Sebagai informasi, bintang-bintang terbentuk dari simpul padat di awan gas yang runtuh karena massanya sendiri, berputar, dan tumbuh dengan mengumpulkan lebih banyak materi di awan di sekitarnya.

Hal itu dikarenakan awan tersebut tersusun menjadi piringan yang memberi makan bintang tersebut seperti air yang mengalir ke saluran pembuangan.

Setelah bintang selesai terbentuk, apa pun yang tersisa di piringan dapat terus membentuk elemen lain dari sistem planet. Gumpalan material saling menempel, mula-mula tertarik secara elektrostatis, lalu secara gravitasi.
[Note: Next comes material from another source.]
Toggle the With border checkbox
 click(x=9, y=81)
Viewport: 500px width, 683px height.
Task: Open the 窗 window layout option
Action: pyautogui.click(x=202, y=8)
Seperti yang dapat dibayangkan, ini adalah proses yang berantakan, dengan banyak tabrakan. Akhirnya, cukup banyak materi yang saling menempel untuk membentuk, dengan pertama-tama benih planet atau planetesimal, lalu akhirnya terbentuk sebuah planet.

Baca juga: Teleskop James Webb Berhasil Memotret Bintang Pertamanya, Seperti Apa?

 

 Penelitian

Dipimpin oleh astronom Kate Su dari Steward Observatory, tim peneliti menggunakan Spitzer Space Telescope, yang sekarang sudah pensiun, untuk melakukan pengamatan inframerah HD 166191. Penelitian ini telah dipublikasikan di The Astrophysical Journal.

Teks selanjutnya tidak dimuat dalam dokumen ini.